Симплициссимус сродни и Санчо Пансе. Санчо, связав свою судьбу с Дон Кихотом, тоже становится недобровольным пикаро. Он простодушен и не лишен здравого смысла и некоторого лукавства. Согласившись наложить на себя епитимью, чтобы расколдовать Дульцинею, Санчо, вместо того чтобы принять пять тысяч ударов плетью, не пошел дальше пяти шлепков. Он доверчив и вместе с тем хитер, плутоват и сердечен. Но, конечно, не только в этих частных чертах характера следует искать его сходство с Симплициссимусом. Важна их общая народная основа и та антифеодальная настроенность, которая врывается в оба романа. Став губернатором, Санчо, простодушно разыгрывая роль, смысл которой он так до конца и не уяснил, восклицает: «Мне сдается, что на нашем острове донов куда больше, чем камней, ну да ладно, господь меня разумеет, и если только мне удастся погубернаторствовать хоть несколько дней, я всех этих донов повыведу: коли их тут такая гибель, то они, уж верно, надоели всем хуже комаров» (Дон Кихот, т. II, гл. 45).

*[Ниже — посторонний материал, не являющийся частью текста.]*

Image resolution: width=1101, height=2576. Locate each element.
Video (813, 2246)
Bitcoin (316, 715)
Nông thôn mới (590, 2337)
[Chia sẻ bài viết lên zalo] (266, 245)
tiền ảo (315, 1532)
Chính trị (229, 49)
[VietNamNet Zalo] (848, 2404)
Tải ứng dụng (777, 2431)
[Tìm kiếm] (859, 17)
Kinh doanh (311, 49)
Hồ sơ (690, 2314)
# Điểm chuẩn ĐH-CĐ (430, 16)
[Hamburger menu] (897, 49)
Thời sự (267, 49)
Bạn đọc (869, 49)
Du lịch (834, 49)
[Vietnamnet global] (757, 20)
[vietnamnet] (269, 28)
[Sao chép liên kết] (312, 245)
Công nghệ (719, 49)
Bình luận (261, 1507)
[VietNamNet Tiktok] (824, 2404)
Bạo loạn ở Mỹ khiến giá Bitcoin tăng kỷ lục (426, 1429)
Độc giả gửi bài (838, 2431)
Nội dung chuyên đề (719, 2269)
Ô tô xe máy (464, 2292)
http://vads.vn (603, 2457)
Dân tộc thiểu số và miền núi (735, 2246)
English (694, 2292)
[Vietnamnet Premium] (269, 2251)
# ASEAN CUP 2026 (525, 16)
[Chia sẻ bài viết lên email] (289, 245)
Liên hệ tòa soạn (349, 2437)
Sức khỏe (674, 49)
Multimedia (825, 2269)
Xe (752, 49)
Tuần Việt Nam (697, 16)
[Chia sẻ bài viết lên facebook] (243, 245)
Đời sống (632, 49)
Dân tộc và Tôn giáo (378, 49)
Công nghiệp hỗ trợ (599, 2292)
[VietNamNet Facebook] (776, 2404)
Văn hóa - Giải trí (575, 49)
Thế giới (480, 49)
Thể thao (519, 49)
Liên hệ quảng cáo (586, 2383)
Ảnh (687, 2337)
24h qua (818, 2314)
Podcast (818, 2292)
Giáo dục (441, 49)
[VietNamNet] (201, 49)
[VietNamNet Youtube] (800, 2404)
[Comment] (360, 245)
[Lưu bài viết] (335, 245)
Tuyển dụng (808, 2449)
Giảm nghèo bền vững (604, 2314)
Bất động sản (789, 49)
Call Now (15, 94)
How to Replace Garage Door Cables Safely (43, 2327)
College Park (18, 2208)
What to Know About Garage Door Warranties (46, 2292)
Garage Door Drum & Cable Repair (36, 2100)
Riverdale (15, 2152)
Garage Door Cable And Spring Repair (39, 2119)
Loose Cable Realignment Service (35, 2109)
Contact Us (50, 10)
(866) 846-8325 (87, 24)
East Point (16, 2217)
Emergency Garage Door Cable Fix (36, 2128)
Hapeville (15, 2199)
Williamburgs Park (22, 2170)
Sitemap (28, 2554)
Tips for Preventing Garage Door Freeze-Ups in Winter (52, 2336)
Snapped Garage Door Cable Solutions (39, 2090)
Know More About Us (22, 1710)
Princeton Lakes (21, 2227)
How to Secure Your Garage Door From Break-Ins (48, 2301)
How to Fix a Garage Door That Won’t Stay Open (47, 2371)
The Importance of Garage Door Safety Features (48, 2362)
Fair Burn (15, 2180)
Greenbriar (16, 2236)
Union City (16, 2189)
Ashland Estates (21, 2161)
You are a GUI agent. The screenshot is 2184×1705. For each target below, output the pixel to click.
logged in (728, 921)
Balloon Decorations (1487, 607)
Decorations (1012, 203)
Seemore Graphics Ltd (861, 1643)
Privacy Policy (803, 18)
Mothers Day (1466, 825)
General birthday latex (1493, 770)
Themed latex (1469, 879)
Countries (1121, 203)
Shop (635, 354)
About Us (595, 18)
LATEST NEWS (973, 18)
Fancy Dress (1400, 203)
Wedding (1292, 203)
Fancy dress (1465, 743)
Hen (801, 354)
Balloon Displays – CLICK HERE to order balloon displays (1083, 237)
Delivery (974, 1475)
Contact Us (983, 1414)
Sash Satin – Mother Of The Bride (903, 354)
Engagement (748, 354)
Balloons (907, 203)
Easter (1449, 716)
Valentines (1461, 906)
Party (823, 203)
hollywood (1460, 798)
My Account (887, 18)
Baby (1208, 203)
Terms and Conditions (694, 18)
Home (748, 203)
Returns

«Мудрые решения», которые выносит Санчо-губернатор, такого же свойства, как «остроумные ответы» Симплициссимуса. Их шванковая природа несомненна. И Санчо Панса и Дон Кихот движутся в сфере «готовых форм» и ситуаций. На них «нанизаны» привычные новеллистические мотивы. Они проходят через цепи эпизодов, число которых можно было бы умножить. В роман Сервантеса включены несколько вставных новелл (например, Повесть о безрассудно-любопытном, т. 1, гл. XXXIII – XXXIV; История пленника, т. 1, гл. XXXIX – XLI), пасторали, шванки, различный книжный материал. Однако, кажется, еще никому не приходило в голову объявить Дон Кихота и Санчо Панса только «фигурами» выполняющими определенную конструктивную функцию, и не увидеть в них ни личности, ни характера, ни художественного обобщения. И Дон Кихот и Санчо Панса не разработаны в индивидуально-психологическом плане и не «развиваются» на протяжении всего романа. Их характеры даны готовыми. Мерки «образовательного романа» к ним еще меньше применимы, чем к «Симплициссимусу». Характеры их еще меньше подвержены изменчивости и колебаниям. «Просветление», которое приходит к Дон Кихоту перед смертью, – результат не развития и даже не постепенного познания, а внезапного озарения. О Санчо Пансе, правда, сообщается, что он, постранствовав с Дон Кихотом, набрался ума-разума. Но это – опыт пикаро. Санчо, повидав свет, настолько понаторел во всем, что под конец даже пускается в рассуждения о литературе, но это порождает лишь комический эффект. Однако ни о каком «развитии» личности Санчо Пансы говорить не приходится даже в том смысле, что он «созрел» до поста губернатора фантастического острова.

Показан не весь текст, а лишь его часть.